Florida high school seniors see gains on Advanced Placement, with room to grow

11

February

Florida high schools continued to make strides in participation and passing rates on the rigorous Advanced Placement tests, a newly released College Board report shows.

The Sunshine State, which has taken several actions to make AP courses more readily available, had the second highest point gain over a decade in the percentage of students earning a 3 or better on at least one AP test, at 27.3 percent. That rate was fifth best in the country, and above the national level of 20.1 percent.

The state also ranked second nationally in the percentage of high school seniors taking AP courses, at 53.1 percent.

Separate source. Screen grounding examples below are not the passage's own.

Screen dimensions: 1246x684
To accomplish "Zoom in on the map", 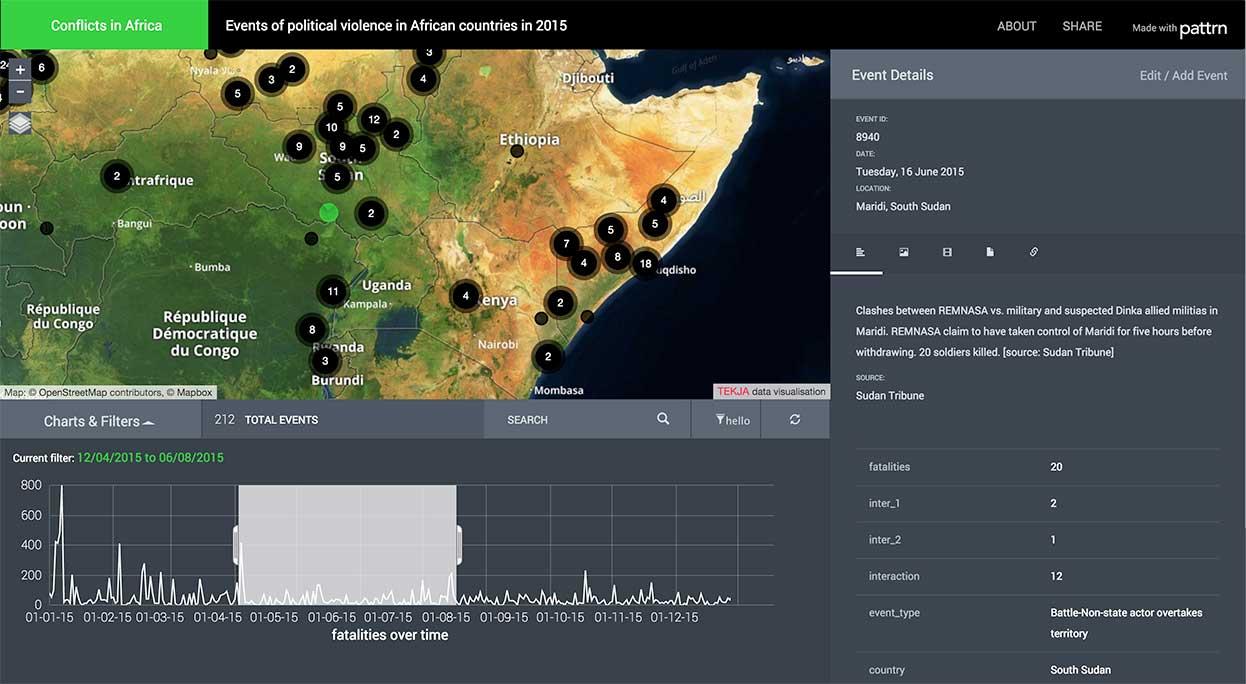I will 20,70.
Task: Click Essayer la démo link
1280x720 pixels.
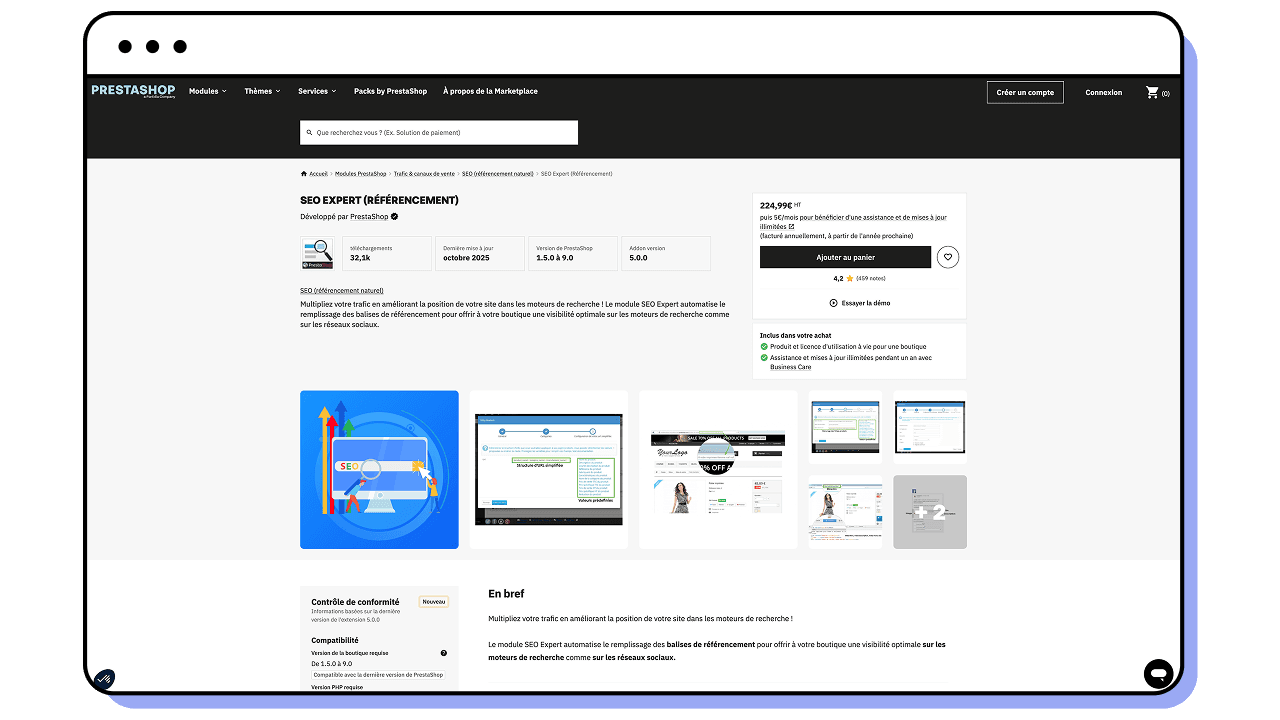Action: click(x=860, y=303)
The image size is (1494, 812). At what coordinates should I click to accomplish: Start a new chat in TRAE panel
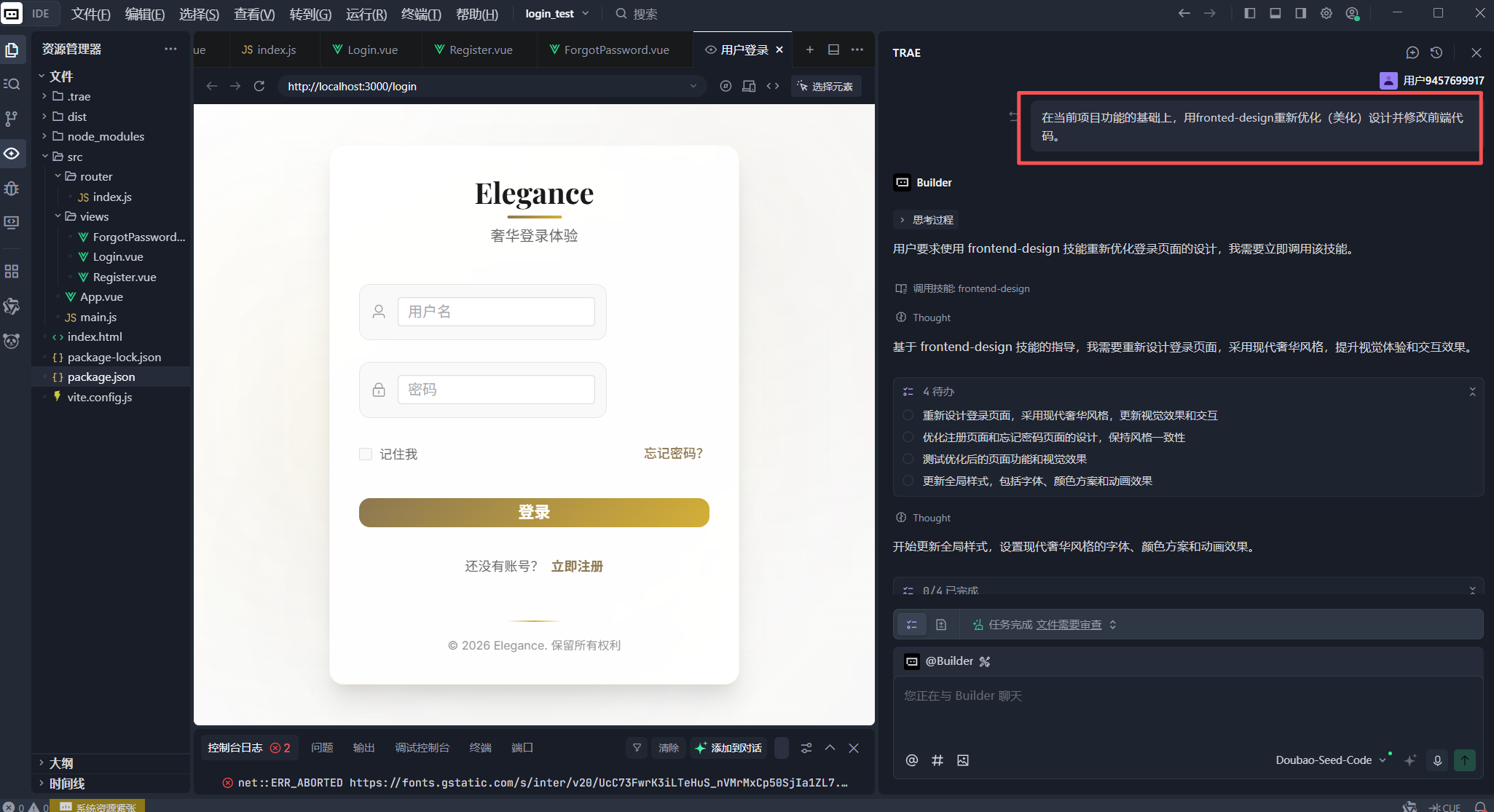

Florida saw strong increases in participation and success rates within demographic subgroups. Hispanic and low-income students saw the biggest gains, with both groups having 31 percent of test takers earning a 3 or better. African-American students also improved their participation and passing levels, but remained significantly lower, with 7.3 percent earning 3 or better on the tests.

The most tests taken in Florida were English language, U.S. history, world history, psychology and English literature. The top passing rates came in subject areas with smaller groups, such as languages, studio arts and calculus. See the College Board's state report here.

It remains a point of debate as to whether taking the AP courses without passing the exams is beneficial. Read more from the Associated Press here.

Florida education commissioner Pam Stewart praised the state's results.

“Florida is a national leader in providing students access to college-level coursework while they are in high school,” Stewart said in a release. “For many years, our students have benefitted from thoughtful state leadership and foresight so they can experience the rigor of a postsecondary education and earn college credit before they graduate. I am especially pleased that more Hispanic and low-income graduates than ever before are prepared for success in college, career and in life.”